So many of the constitutional conflicts which Steffan warned about have come to pass, and new and troubling developments now test the very fault lines that hold the union of these island nations together.  

I write this at the beginning of a new year: traditionally, a time of transition between the old and new, when we cling firmly to the lessons that have brought us here, to arm us on the road ahead.  And this changing of the calendar, when we mark the anniversary of Steffan’s death, strikes me as a fitting moment to reflect on the things he achieved for our politics in Wales and for our Senedd.

Steffan left with us a determination to strive for what’s right, and to contend with compromise when the moment demands it.

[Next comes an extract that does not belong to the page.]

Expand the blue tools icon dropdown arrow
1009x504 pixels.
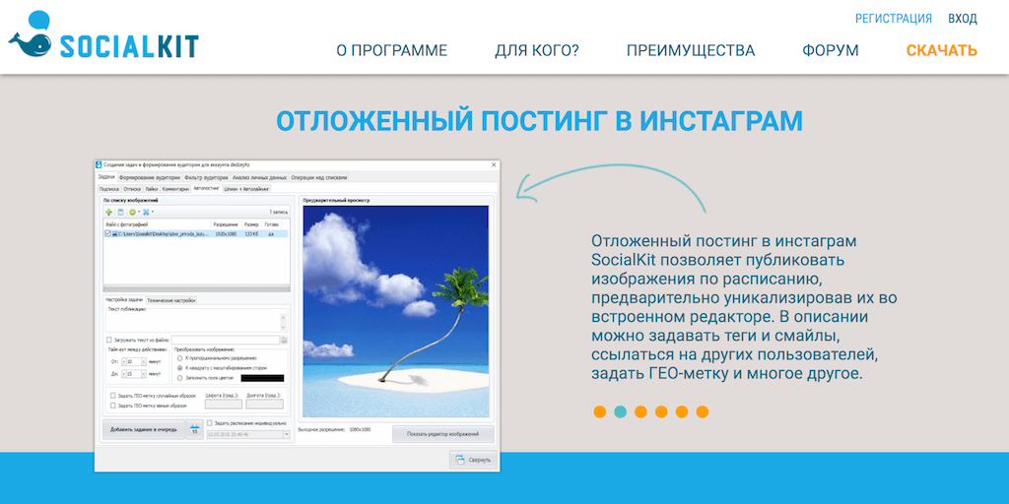153,212
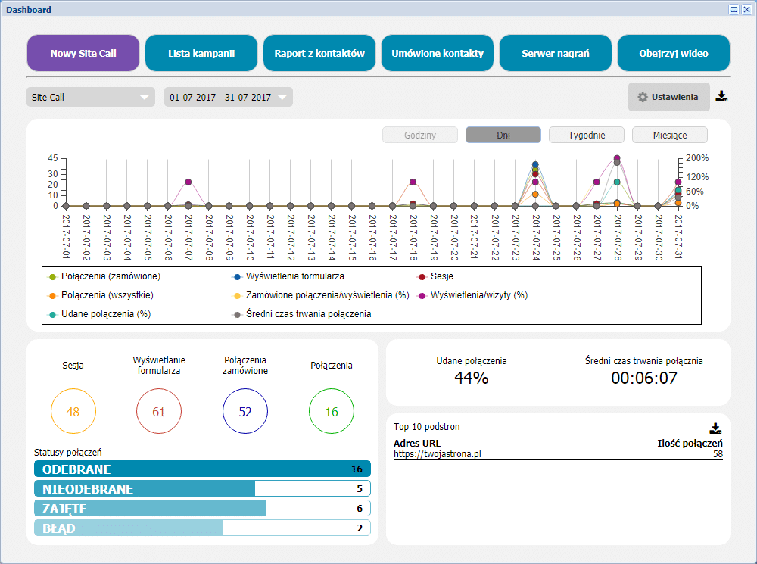Switch chart view to Tygodnie

[586, 134]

For Steffan’s political legacy is a profound one.  Indeed, it’s remarkable that someone who spent a relatively short time in the Senedd has so shaped the way we approach our politics: at different times mischievous and masterly, Steffan left with us a determination to strive for what’s right, and to contend with compromise when the moment demands it.  

Shortly after being elected to the Senedd in the spring of 2016, Steffan was given the role of Plaid Cymru’s spokesperson on external affairs, and set to work on finding the least-damaging form of Brexit that could be advocated, to protect Wales’ interests.  Steffan held talks with the Welsh Government to advance this position, and the cross-party Securing Wales’ Future paper, published in early 2017, was a product of this toil. 

Alongside its focus on workers’ rights and trade links, the paper laid the ground for some of the constitutional arguments that were to prove formative in the following period: it argued that the constitution of the UK would have to be remodelled, so that no agreements on future trade or direction could be made without the consent of the (then) National Assembly.  

Steffan was firmly grounded in his own land, and the county of his birth.

It was a principle that prevailed in the Continuity Bill which followed that paper. The purpose of this bill, which Steffan persuaded the Welsh Government to draft, was to ensure that standards and protections granted by the EU could continue to apply in Wales after Brexit. Crucially, Steffan argued for the need to halt the Westminster power-grab over devolved areas of policy, hence foreshadowing the constitutional wrangling that was to follow in the years after the UK left the EU (I have little doubt what Steffan would have made of the ‘muscular unionism’ adopted by the Westminster government in more recent years, nor its alarming reliance on legislative consent motions that bypass the integrity of the Senedd’s powers.)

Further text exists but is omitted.